**What the task requires**
Across the entries that follow, tally every line holding the word "computer" and reply with the count alone.

**Data for analysis**
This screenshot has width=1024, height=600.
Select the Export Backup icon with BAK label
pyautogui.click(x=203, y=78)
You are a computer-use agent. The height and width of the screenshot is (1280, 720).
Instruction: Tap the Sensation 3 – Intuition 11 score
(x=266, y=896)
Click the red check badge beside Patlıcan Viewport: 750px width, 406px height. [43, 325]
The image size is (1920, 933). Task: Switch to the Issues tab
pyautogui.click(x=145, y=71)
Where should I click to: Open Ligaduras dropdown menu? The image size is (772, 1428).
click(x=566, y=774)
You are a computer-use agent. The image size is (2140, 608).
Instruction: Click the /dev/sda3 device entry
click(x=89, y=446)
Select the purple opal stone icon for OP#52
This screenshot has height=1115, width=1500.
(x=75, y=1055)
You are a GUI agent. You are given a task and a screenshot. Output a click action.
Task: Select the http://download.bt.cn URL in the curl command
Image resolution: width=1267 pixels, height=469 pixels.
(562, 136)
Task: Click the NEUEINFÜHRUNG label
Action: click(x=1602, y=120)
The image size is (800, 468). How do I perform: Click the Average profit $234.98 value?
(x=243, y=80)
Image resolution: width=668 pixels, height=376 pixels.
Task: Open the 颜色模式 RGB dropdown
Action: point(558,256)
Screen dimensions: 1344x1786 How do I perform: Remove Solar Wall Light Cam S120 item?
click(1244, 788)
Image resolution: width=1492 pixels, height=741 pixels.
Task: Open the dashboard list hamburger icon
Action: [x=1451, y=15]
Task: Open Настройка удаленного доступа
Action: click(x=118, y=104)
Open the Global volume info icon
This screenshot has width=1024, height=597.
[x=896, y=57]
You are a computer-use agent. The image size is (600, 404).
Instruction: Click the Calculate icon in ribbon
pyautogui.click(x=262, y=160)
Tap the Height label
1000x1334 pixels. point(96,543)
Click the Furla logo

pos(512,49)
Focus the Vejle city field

**Result**
3